A few hours later, Baby, Valmiki’s wife received the news that her husband had been injured in a fight. When she reached the hospital, she found that this was only what her family told her, because they knew she would not be able to bear the news that he had died on the job. Three men had climbed down the sewer, of whom only one had survived. Baby recalled that the sewer was supposed to be dried up. However, when Valmiki first climbed down the sewer followed by Chhotu, Valmiki collapsed immediately by inhaling the toxic fumes released from the bottom of the sewer.

Chhotu managed to climb out of the sewer in a semi-conscious state. However, on reaching ground level, he passed out as well. The third man in the group, Jogendra had not entered the sewer and on seeing the two men collapse, struggled to bring Valmiki up. However, his fate was the same as Valmiki and Chhotu and the toxic fumes proved fatal to him as well.

Not a single person who had witnessed the men falling unconscious had come forward to help, not even to give them some water. Caste seemed to have been a barrier even for offering water to the dying men. In some time, the news had spread around and a few people belonging to the same caste as the three severely injured men gathered around.

They managed to bring up Valmiki and all three men were taken to the hospital. Valmiki was declared dead by the hospital.

Reneging on promises

The investigation that followed Valmiki’s death resulted in a police complaint, and a First Information Report was lodged against three of the committee members of the Karamyogi residential society, under The Scheduled Castes and the Scheduled Tribes (Prevention of Atrocities) Act and Section 304 (culpable homicide not amounting to murder) of the Indian Penal Code.

But nothing seems to have come of the case. The residents of the upmarket housing colony were wealthy and influential, reportedly including some senior officials. The committee members of the residential society did not find it fit to make even a single visit to the family’s house after Valmiki died. They had promised to pay his wages every month to help with the children’s education. But after paying two months’ salary, no money came their way.

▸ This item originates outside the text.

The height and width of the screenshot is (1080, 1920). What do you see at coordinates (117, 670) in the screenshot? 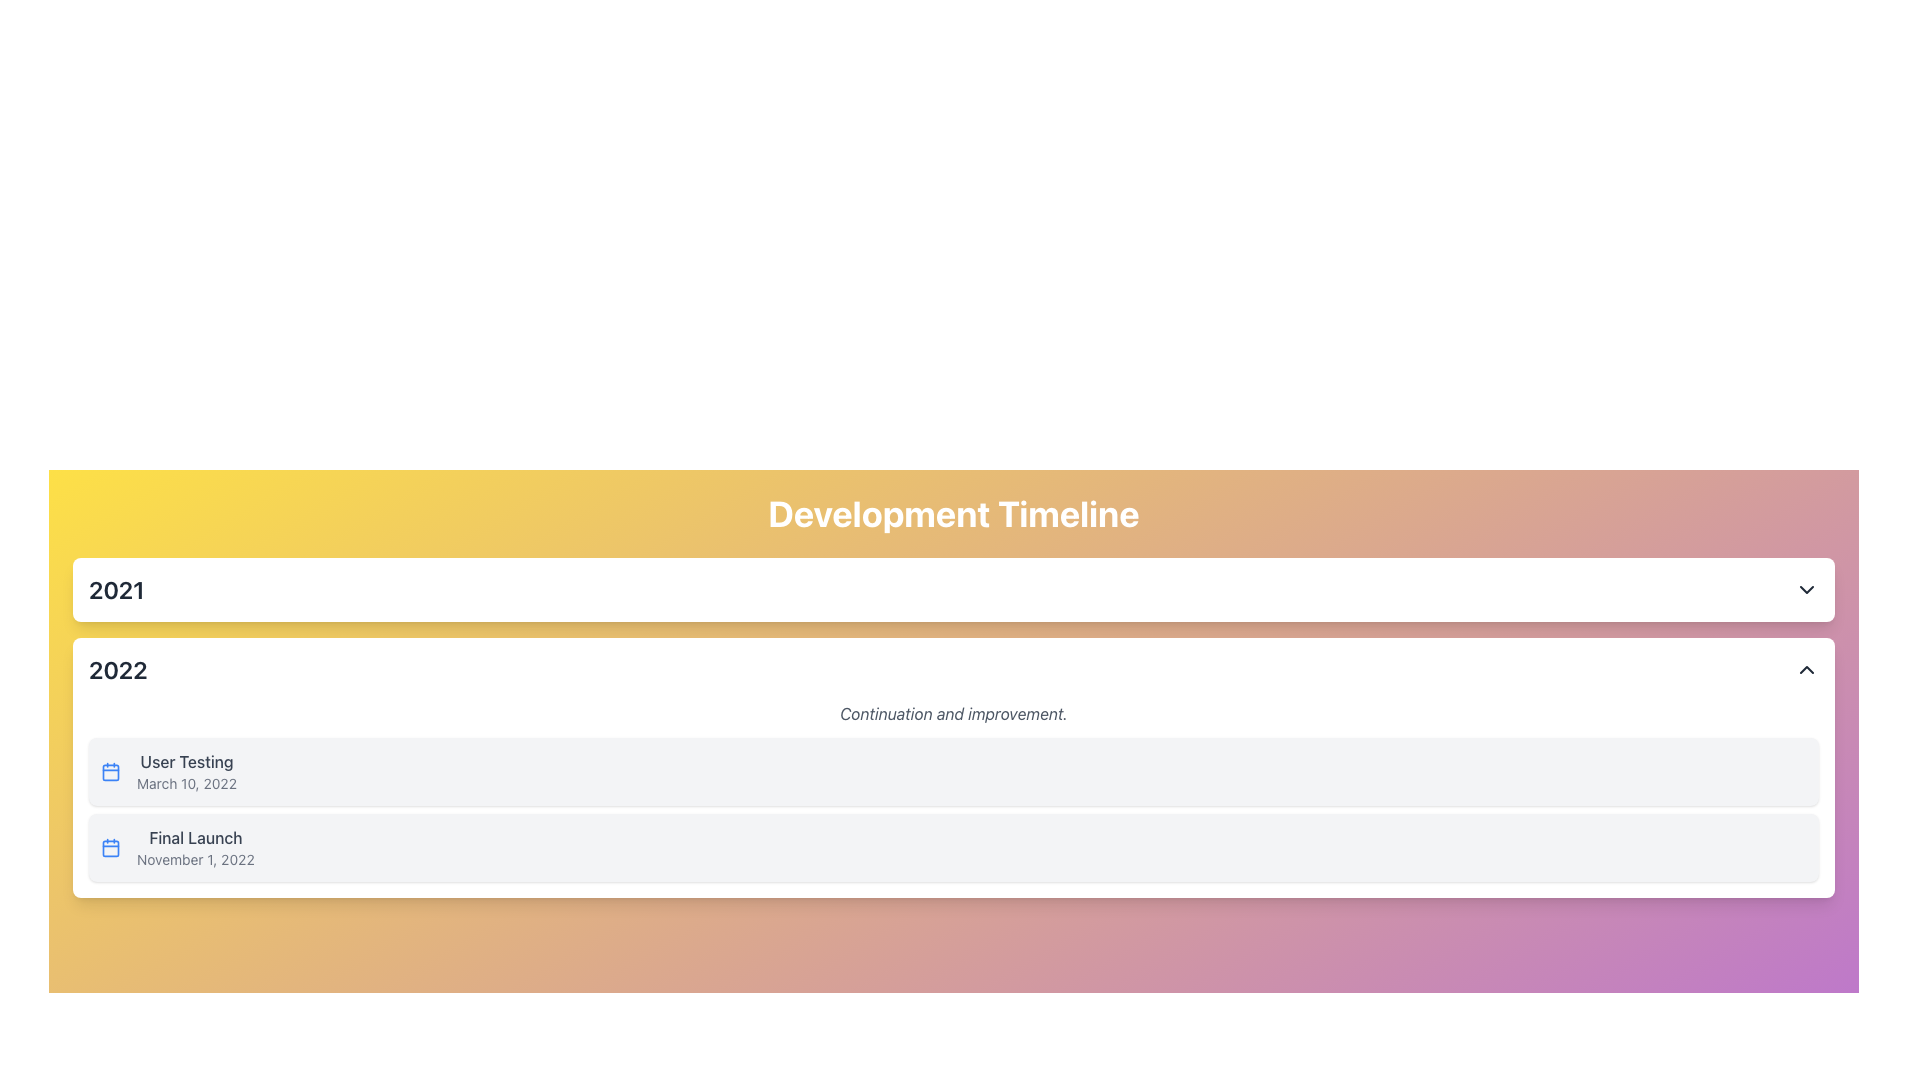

It was only when the court ordered the employers to pay up Rs 3 lakh to the family that the employers made three fixed deposits of Rs 1 lakh each in the bank in the names of the three children, which they would be able to encash when they turned 18.

Illustration: Krisha Balakrishnan

After Valmiki’s death, Baby couldn’t make ends meet, and taking care of three children proved difficult as a single mother. They had three children, a baby daughter of one year, and two sons, aged four and nine. Her mother came to her aid and moved in with Baby and the children. Baby barely went to school and had never worked outside her home in her life. Baby begged the members of the housing society for a job in place of her husband, but they refused.

Circumstances pushed her to take up work as a domestic worker, cleaning toilets in a private residential society. Her house was in shambles when Valmiki passed away. It was Baby’s mother who took it on herself to renovate the house. The family, which was now joined by Baby’s mother, did not have enough money to pay for the children’s education.

When we looked through the papers that Baby showed us, we found that her husband had taken a life insurance policy for Rs 1 lakh. Baby recalled that officials from the insurance company had visited her, and asked her for many documents. She did not hear from them again. But the documents claimed that she had received her insurance payment of Rs 1 lakh. Baby and her mother could not follow-up on the case in court; it was proving to be testing and tiring, and they did not have a fight left in them. Their only goal is of survival, and their only hope is of building a future for the children.